Short problem => Can you reproduce verbatim the entries from the line with "Click the word Pro in the first row" through the line with "The height and", omitting the pictures?

Data for the task =>
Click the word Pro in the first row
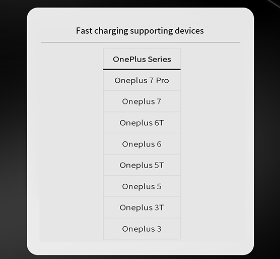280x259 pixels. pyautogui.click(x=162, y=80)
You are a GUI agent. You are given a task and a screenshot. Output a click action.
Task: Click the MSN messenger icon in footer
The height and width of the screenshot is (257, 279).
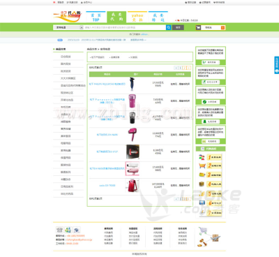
--
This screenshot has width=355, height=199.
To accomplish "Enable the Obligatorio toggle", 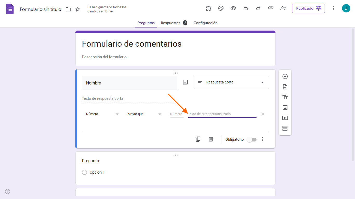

Solution =>
Click the word Pro in the first row
280x259 pixels. pyautogui.click(x=162, y=80)
You are a GUI agent. You are given a task and a screenshot. Output a click action.
Task: Click the MSN messenger icon in footer
The height and width of the screenshot is (257, 279).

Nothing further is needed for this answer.